La septième édition de l’Africa CEO Forum, rendez-vous international du secteur privé africain, s’est ouverte ce 25 mars à Kigali, avec l’ambition clairement affichée de faire avancer la création du marché commun africain.
L’intégration économique, un an après la Zone de libre-échange continentale (Zlec), est le grand sujet de cette septième édition de l’Africa CEO Forum à laquelle participent quatre chefs d’Etat (Rwanda, République démocratique du Congo, Ethiopie, Togo), le Premier ministre de Côte d’Ivoire, des délégations et chefs d’entreprise venus de soixante-dix pays. Tous présents à Kigali pour passer des messages forts. À commencer par Paul Kagame qui, saluant le travail remarquable mené par le groupe Jeune Afrique organisateur de l’événement, a d’emblée donné le ton des débats : « La zone de libre-échange est sur le point d’entrer en vigueur, cependant comme nous le savons tous, c’est là que commence le travail ardu ».
Dans son discours, le président rwandais a rappelé avec force le rôle de la politique dans le développement économique, appelant à « une gouvernance ouverte, réactive et responsable » et à une implication forte du secteur privé. « Le moment est venu pour les dirigeants du secteur privé de réfléchir à ce qui doit être changé et amélioré. Pour que nous ayons une situation où le secteur privé et le secteur public vont se lancer des défis et se pousser mutuellement à faire plus que des progrès, » a-t-il fait savoir.

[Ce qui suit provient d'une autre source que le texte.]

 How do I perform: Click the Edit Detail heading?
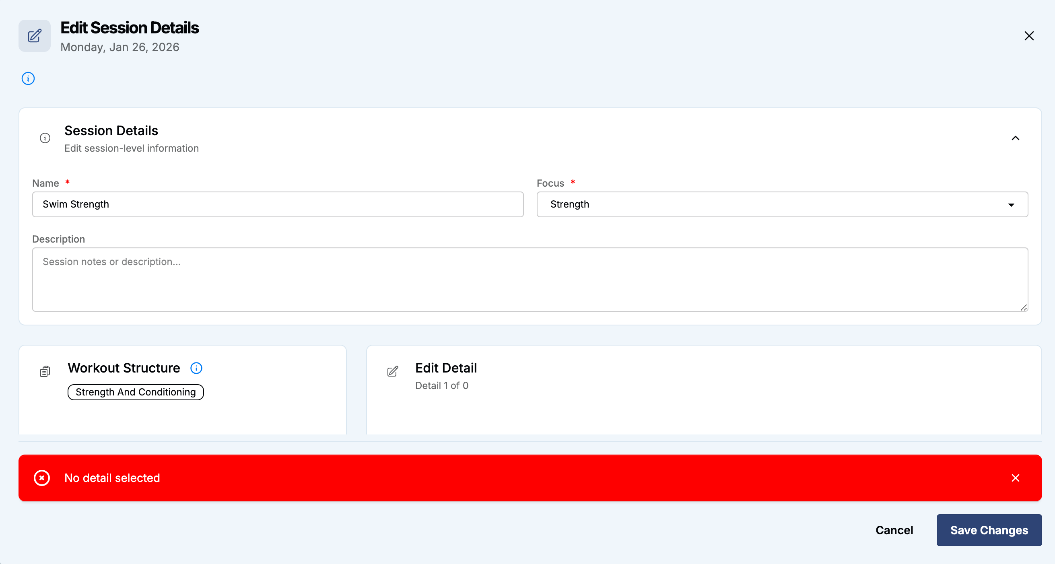(446, 368)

Il y a urgence à agir. En moins d’une génération, l’Afrique devrait compter sur la plus grande main-d’œuvre du monde : 1,1 milliard d’Africains en âge de travailler, soit plus que la Chine ou l’Inde. Et la moitié sera des femmes. « Tant que les femmes se heurteront à des obstacles inutiles pour utiliser pleinement leurs talents, nous continuerons de payer un lourd tribut en termes de richesse perdue », a insisté le président rwandais appelant aussi avec insistance à une prise en compte de la jeunesse. « Nous n’avons pas de temps à perdre à faire le nécessaire pour que cette statistique devienne le plus grand atout de l’Afrique, et non un fardeau pour notre continent et pour le monde », a estimé Paul Kagame.
Du message de Paul Kagamé, on retiendra la nécessité de changer les mentalités : « Le facteur clé dans tout cela est la mentalité. Le changement de mentalité est-il coûteux ? Je ne pense pas. La mentalité n'a pas de prix, mais rien n'a plus de valeur ». Le président rwandais, sur ce sujet, n’a pas mâché ses mots pointant du doigt l’Ouganda voisin où stagnent les containers malgré l’accord des autorités, où les ressortissants rwandais ne sont pas souhaités. Incompréhensible pour le pays qui a largement ouvert ses frontières.
Mais il reste que créer ce marché commun nécessite une harmonisation des politiques intérieures avec, pour les nations, la crainte de perte de souveraineté ou encore la réduction des recettes douanières.
Là est sans doute la clé et la grande difficulté de ce grand projet comme l’a souligné Carlos Lopes, ancien secrétaire exécutif de la Commission économique pour l'Afrique, rappelant qu’aujourd’hui il est plus coûteux et plus long d’importer des produits d’un pays à un autre en Afrique que de l’extérieur.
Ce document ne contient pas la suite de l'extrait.